L’Université de Sherbrooke se classe parmi les quatre universités québécoises ayant le mieux réussi l’évaluation exhaustive des pratiques en équité, diversité et inclusion réalisée par le Programme des chaires de recherche du Canada.
L’Université de Sherbrooke se classe parmi les quatre universités québécoises ayant le mieux réussi l’évaluation exhaustive des pratiques en équité, diversité et inclusion réalisée par le Programme des chaires de recherche du Canada.

L’UdeS parmi les plus inclusives au pays

Mireille Vachon
Mireille Vachon
La Tribune
L’Université de Sherbrooke (UdeS) est l’une des quatre universités québécoises à avoir obtenu la mention « satisfait entièrement aux exigences » dans l’évaluation exhaustive des pratiques en équité, diversité et inclusion réalisée par le Programme des chaires de recherche du Canada (PCRC).

L’Université du Québec à Trois-Rivières, l’Université du Québec en Abitibi-Témiscamingue et l’Université Concordia ont aussi été classées dans la même catégorie, tout comme 24 % des universités canadiennes évaluées. 

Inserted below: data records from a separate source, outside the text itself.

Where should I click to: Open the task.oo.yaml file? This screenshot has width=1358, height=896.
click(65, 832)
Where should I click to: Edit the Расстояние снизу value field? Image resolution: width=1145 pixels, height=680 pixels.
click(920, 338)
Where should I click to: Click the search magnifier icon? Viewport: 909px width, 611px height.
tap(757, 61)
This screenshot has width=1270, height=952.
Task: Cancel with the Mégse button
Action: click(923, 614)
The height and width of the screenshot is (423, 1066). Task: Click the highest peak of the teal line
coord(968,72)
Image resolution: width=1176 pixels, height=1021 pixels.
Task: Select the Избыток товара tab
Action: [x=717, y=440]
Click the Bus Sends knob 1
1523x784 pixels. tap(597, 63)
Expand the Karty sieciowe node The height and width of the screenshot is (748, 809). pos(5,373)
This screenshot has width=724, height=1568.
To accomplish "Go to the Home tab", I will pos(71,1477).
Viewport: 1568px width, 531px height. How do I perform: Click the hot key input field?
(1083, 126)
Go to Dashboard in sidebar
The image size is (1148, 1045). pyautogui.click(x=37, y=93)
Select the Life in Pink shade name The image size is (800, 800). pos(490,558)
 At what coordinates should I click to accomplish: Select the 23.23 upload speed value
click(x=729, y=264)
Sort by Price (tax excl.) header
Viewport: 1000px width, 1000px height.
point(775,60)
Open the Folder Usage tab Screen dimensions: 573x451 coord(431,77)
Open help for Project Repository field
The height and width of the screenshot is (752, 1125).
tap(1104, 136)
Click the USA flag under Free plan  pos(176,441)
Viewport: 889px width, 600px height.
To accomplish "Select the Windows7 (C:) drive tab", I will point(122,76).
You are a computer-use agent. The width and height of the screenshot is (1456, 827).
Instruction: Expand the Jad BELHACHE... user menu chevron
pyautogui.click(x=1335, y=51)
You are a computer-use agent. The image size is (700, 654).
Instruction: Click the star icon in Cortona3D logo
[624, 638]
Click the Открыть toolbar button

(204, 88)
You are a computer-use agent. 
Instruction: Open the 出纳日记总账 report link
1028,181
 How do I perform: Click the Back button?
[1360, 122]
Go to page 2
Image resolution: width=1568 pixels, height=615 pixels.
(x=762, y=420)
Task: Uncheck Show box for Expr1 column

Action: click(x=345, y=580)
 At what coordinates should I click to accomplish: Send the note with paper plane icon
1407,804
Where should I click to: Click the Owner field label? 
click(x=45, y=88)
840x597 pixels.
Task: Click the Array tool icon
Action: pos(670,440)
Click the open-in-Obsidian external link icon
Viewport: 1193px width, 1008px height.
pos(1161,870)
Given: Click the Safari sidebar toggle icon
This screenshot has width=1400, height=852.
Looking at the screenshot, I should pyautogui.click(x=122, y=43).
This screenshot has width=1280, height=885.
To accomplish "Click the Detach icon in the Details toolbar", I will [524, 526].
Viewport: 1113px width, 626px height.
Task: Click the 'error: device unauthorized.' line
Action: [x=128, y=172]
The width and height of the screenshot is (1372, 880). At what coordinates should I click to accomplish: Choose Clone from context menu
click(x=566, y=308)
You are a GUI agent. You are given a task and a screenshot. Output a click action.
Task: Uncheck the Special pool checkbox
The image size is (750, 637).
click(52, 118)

Pour le PCRC, satisfaire entièrement aux exigences signifie que l’efficacité des mesures prises par l’établissement est très élevée, que l’établissement intègre très fortement les pratiques exemplaires en matière d’équité, de diversité et d’inclusion, et qu’il peut être considéré comme un chef de file très efficace en la matière.

Notons qu’aucune université n’a reçu la mention « dépasse les exigences », soit la meilleure note possible, et que 48 % ont reçu la mention « satisfait aux exigences », soit la note de passage.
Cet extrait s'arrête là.